There are various options available, from seller-funded programs to government-assisted loans that can work in tandem with FHA loans.
So, why do down payment assistance programs often have a bad reputation?
During the housing boom, heyday of subprime loans and subsequent mortgage meltdown, loans garnered a wary reputation. While the loans that caused the crisis are not the same as down payment assistance, the housing sector has faced considerable backlash.
That does not mean all down payment assistance programs should be accepted without serious consideration, however.
Down Payment Resource President Rob Chrane advised, “There’s a big difference between these programs and the programs that had tremendous default rates.” Low-down-payment loans and no-down-payment loans have suffered post-mortgage meltdown. Down payment assistance now comes most frequently in three flavors: loans, second mortgages or grants.
“No-questions-asked” loans that were readily available during the housing boom are no longer offered, Chrane said.
Down payment assistance, while often available to anyone interested with the right resources, should not be a go-to solution. Keep in mind that, just like credit card debt, financial assistance can easily be misused when in the wrong hands.
When Should Down Payment Assistance Be Considered Over Delaying Home Buying?
When understood as help as opposed to a handout, down payment assistance can aid in home buying for those who are already financially secure and meet particular criteria, which can vary program to program.
However, qualifying for assistance usually boils down to having a steady, predictable flow of income, healthy credit and minimal savings.

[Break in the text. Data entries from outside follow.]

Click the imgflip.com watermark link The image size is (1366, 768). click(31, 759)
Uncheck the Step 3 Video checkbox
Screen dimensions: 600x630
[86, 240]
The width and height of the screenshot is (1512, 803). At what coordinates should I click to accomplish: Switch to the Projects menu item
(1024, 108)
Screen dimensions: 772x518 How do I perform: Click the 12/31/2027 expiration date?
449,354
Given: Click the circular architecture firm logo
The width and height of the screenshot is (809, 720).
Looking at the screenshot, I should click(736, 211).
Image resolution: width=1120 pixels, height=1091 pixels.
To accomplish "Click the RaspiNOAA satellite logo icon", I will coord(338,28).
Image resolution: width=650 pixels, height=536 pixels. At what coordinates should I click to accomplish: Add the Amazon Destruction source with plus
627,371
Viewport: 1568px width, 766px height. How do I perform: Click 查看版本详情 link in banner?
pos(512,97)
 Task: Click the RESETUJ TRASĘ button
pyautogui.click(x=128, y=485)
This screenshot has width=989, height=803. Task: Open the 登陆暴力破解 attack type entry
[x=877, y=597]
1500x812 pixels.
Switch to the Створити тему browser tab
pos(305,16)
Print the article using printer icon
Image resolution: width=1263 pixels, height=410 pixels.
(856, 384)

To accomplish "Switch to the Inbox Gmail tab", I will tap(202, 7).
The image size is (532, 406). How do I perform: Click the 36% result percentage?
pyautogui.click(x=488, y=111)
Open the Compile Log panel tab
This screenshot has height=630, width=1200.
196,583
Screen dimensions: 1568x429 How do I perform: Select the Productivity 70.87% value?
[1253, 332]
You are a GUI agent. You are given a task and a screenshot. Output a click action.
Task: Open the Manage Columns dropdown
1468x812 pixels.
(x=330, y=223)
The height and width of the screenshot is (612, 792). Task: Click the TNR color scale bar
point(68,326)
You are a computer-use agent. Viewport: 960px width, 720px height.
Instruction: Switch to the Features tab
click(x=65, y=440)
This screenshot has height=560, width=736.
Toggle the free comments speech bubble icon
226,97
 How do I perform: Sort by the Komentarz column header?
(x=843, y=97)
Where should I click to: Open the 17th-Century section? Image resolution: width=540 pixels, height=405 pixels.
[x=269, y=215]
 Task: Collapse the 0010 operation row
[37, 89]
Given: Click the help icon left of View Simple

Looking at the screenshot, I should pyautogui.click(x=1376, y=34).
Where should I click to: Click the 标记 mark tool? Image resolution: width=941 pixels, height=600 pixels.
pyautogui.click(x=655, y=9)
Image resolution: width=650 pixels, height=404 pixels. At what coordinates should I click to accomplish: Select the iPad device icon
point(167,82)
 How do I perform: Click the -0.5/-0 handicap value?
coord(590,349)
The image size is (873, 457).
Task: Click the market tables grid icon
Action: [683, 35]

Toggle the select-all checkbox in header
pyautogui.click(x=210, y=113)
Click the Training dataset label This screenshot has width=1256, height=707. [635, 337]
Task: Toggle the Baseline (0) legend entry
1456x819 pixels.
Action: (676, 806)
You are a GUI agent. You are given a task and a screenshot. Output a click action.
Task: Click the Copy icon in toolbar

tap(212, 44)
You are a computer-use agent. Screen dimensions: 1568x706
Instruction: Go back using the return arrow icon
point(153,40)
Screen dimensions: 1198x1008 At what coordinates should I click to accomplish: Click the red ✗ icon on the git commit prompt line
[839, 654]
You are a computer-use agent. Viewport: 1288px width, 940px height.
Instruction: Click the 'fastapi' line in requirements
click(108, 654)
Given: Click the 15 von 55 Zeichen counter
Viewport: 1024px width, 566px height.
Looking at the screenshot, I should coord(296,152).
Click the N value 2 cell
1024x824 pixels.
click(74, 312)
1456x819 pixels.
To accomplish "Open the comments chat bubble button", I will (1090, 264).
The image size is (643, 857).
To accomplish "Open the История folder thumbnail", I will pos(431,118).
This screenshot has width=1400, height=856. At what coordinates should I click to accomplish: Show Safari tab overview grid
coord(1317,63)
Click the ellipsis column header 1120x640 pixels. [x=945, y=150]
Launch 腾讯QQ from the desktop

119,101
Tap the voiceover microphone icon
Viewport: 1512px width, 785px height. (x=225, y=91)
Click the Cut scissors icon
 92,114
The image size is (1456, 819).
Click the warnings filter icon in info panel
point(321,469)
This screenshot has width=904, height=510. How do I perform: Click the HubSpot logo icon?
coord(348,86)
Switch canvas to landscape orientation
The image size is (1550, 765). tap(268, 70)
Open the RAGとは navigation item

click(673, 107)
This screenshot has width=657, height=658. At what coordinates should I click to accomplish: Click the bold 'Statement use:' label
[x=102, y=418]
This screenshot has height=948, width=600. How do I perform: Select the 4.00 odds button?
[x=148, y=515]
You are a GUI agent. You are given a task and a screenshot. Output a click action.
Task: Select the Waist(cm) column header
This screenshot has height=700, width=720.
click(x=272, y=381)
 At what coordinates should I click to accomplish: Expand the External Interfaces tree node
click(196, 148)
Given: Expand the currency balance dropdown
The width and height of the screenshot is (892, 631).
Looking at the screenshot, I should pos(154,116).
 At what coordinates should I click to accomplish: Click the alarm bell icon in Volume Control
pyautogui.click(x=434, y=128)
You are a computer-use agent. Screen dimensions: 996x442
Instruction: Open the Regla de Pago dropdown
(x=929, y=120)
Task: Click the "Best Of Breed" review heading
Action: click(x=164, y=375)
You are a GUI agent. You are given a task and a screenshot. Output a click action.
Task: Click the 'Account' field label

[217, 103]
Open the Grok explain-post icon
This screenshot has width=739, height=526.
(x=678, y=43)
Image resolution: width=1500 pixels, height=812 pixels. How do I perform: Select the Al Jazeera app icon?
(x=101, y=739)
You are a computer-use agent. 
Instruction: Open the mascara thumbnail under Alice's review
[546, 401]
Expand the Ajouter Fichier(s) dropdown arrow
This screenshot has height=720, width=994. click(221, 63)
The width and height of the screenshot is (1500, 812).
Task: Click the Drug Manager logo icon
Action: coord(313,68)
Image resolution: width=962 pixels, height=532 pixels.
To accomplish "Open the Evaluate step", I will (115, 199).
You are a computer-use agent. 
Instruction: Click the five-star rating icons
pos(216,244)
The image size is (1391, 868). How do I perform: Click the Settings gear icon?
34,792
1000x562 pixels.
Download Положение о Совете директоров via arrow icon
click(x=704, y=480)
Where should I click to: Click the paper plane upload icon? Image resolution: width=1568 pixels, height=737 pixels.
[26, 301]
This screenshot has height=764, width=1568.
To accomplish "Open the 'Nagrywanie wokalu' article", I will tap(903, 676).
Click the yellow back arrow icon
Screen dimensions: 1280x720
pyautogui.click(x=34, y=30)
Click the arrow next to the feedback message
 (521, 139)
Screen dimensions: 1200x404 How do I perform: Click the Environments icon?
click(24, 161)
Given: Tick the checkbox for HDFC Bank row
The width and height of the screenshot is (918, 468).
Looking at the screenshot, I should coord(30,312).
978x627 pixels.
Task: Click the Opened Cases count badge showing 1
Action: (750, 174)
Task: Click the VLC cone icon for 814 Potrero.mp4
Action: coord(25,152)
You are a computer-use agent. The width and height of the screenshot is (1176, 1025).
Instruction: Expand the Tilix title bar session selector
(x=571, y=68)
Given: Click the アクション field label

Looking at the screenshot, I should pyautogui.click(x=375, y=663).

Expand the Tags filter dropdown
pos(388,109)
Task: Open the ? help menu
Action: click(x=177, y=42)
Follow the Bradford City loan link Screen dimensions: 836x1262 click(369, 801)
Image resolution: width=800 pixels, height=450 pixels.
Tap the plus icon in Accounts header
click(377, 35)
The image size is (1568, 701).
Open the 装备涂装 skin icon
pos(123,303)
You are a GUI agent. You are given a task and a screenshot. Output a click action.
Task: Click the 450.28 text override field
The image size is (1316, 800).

Assistance is typically available and approved for individuals who have demonstrated financial responsibility, but are unable to provide substantial payment upfront.
That being said, it’s highly advised that down payment assistance should not be considered when it is the only way to afford a home. Not all programs have stringent criteria that disqualify individuals who are not financially stable; the decision then falls to the discretion of the individuals.
If you are financially secure, but unfortunately have minimal savings, it may be prudent to consider taking advantage of offered down payment assistance.
Above all, don’t go into any financial obligation blind. Do your research. Talk to a financial advisor. Increase your financial literacy.
Don’t fall victim to buyer ignorance.